ZAMBIA’S new president must diversify the economy away from copper to tourism, hydropower, agriculture and other sectors to better the lives of Zambians.
According to South Africa’s Mail & Guardian newspaper the incoming president in tomorrow’s polls has a huge task to make the countrys’s mineral wealth count for young citizens.
It says that growing poverty is largely ignored and that although unemployment is pegged at 15 per cent, it is difficult to verify the percentage classified as being in informal employment.

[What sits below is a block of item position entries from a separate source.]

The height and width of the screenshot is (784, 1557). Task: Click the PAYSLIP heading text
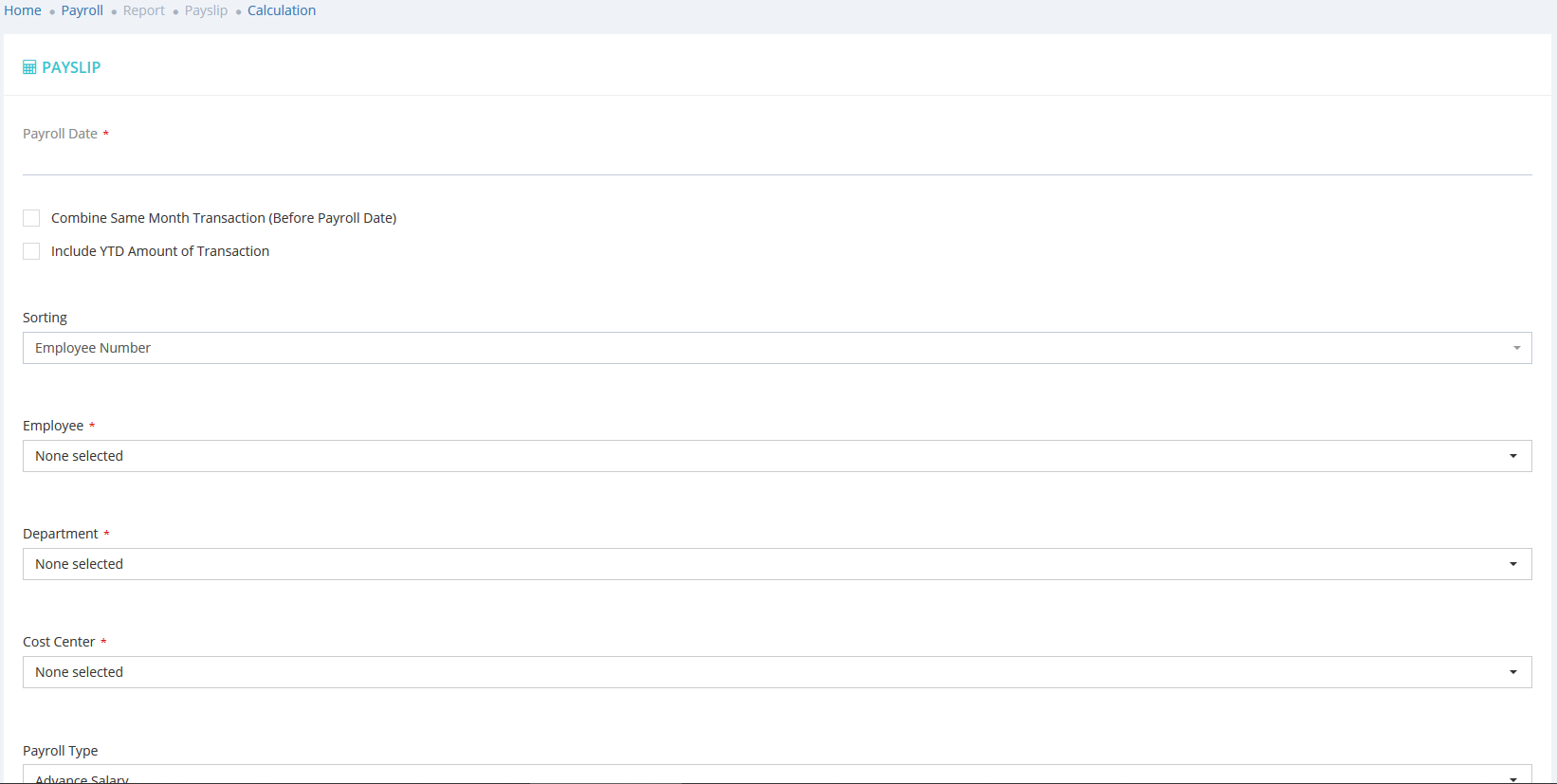[x=71, y=67]
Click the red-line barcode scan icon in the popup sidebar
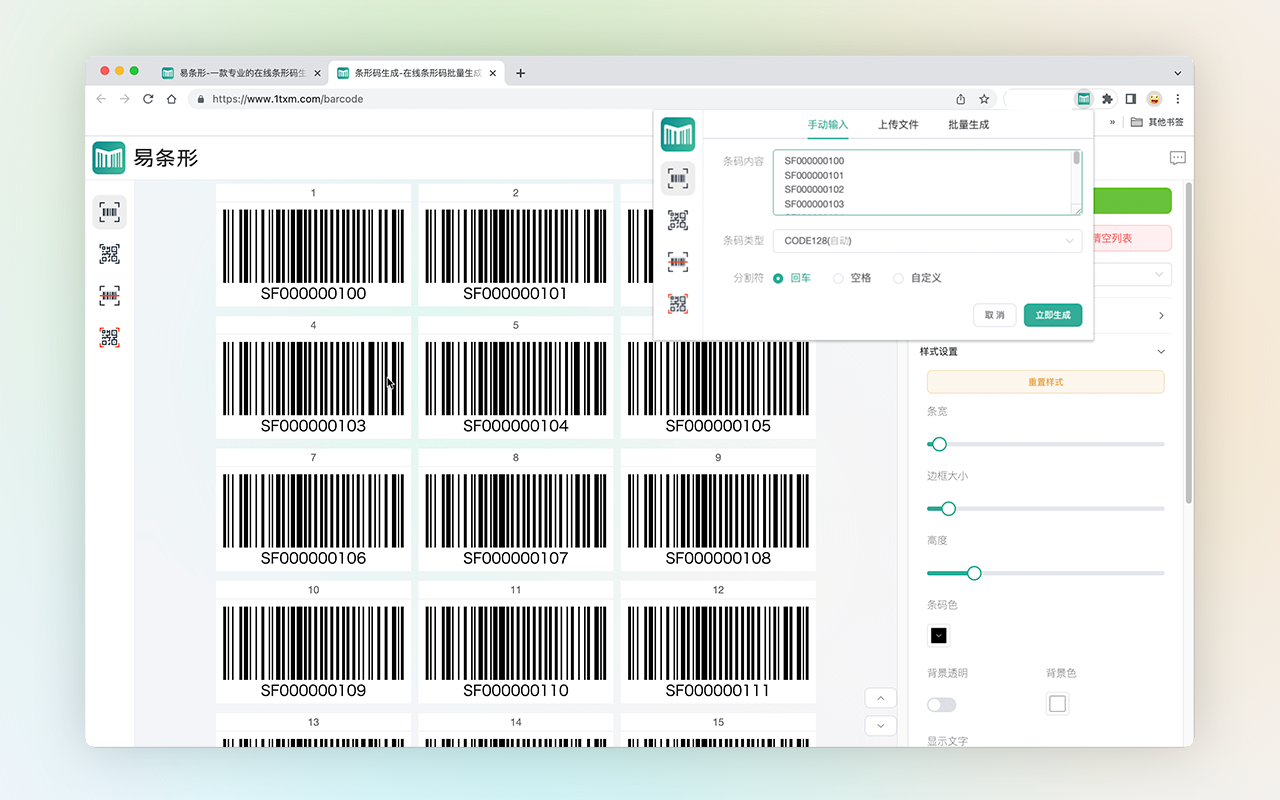1280x800 pixels. [678, 262]
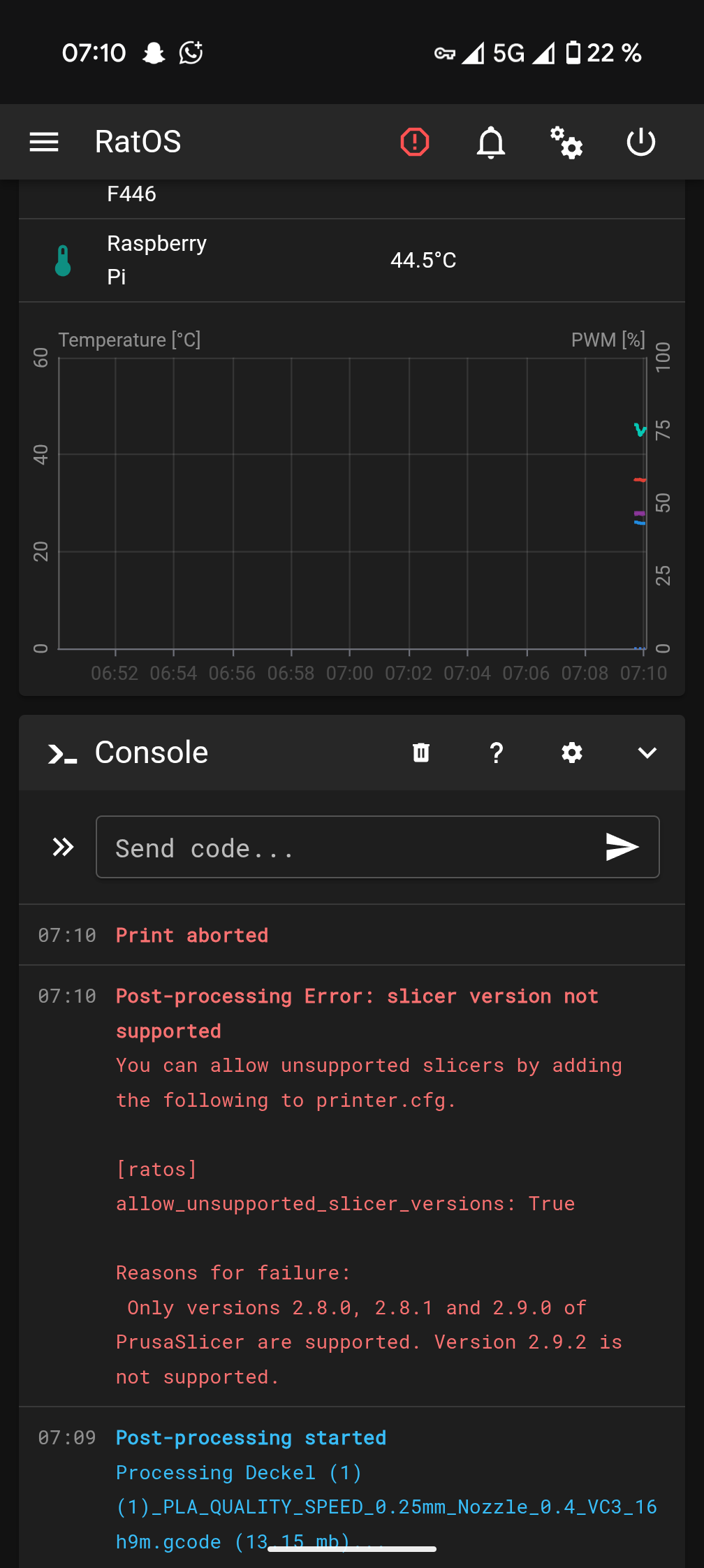Open the notifications bell

click(x=491, y=143)
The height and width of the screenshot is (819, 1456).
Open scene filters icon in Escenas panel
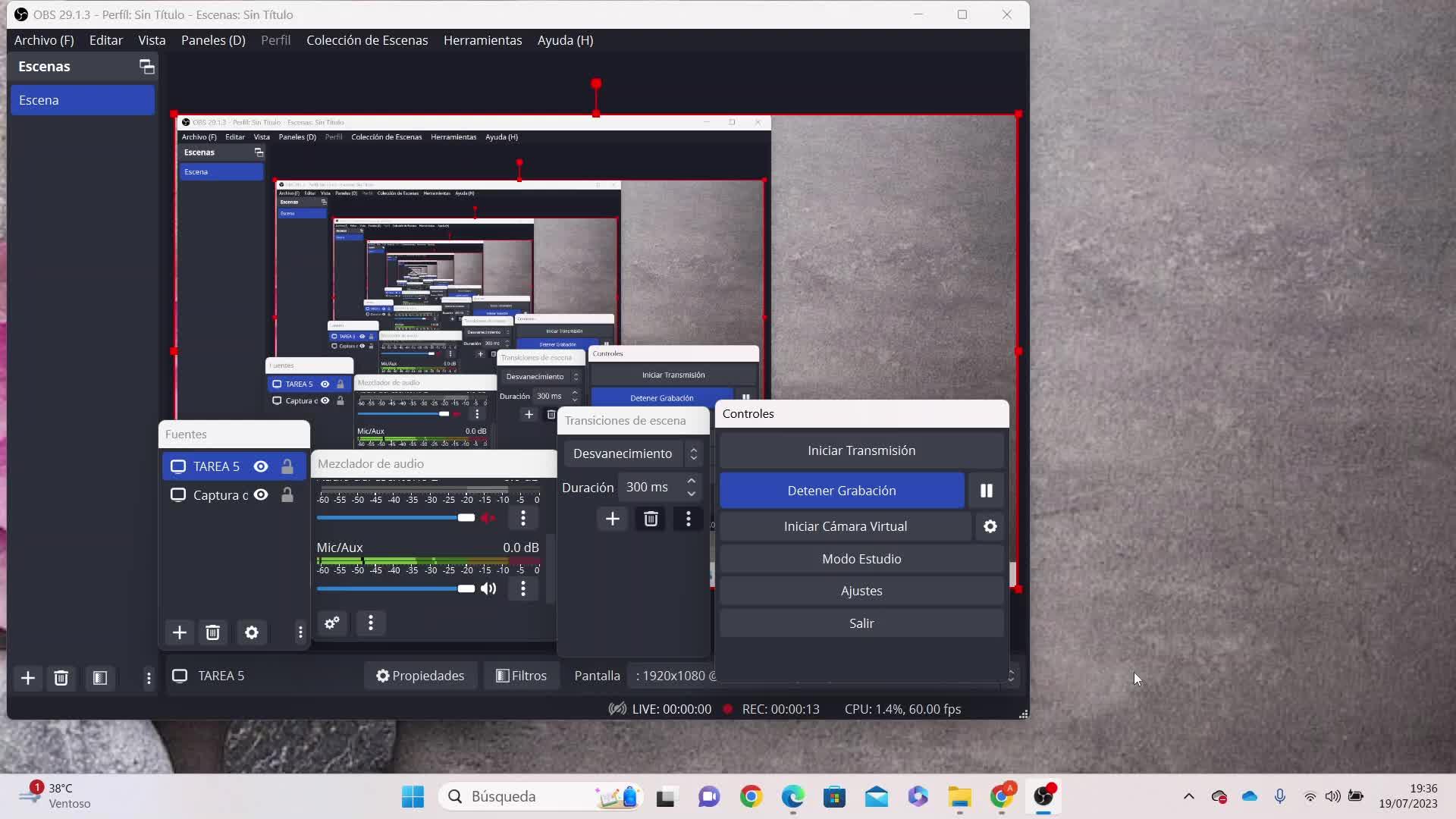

“A large portion of the population work on farms where wages are notoriously low. In fact, many people in the country are classified as “working poor” citizens because of severely low wages,” it says
“This is a defining poll for Zambia. It is the second-biggest producer of copper in Africa, but has precious little to show for it among citizens – about 70per cent live on less than $1.25 a day, according to the World Bank. The copper windfall has not resulted in an improvement in social services,” it reports
A 2013 World Bank economic brief, Zambia’s Jobs Challenge: Realities on the Ground, points out the problem of joblessness among young people.
It says many have limited education opportunities and are unable to move out of unviable home businesses.
These youths have little prospect of moving into the formal job market, which the report says remains largely for children of the better off while there is little support for the self-employed.
Zambia has experienced a growing real gross domestic product of about 6 per cent a year since 2012 and favourable foreign direct investments, especially in the extractive sector mostly from China, but there is tension in labour over alleged unfair practices in mines and fast-dropping copper prices.
The paper says although United Party for National Development (UPND) candidate Mr Hakainde Hichilema has emerged as a favourite among business, the hostility between him and trade unions is unfavourable.
He also has to shake off the perceived tribalism tag attached to his party, with critics claiming that he runs a regional party whose stronghold is only in the south.
“Zambians will vote for a new president in a defining poll for the country, which is under pressure to make its mineral wealth count for citizens,” it says
Zambia goes to the poll tomorrow, to choose a new president after the death of incumbent “King Cobra” Michael Sata last year.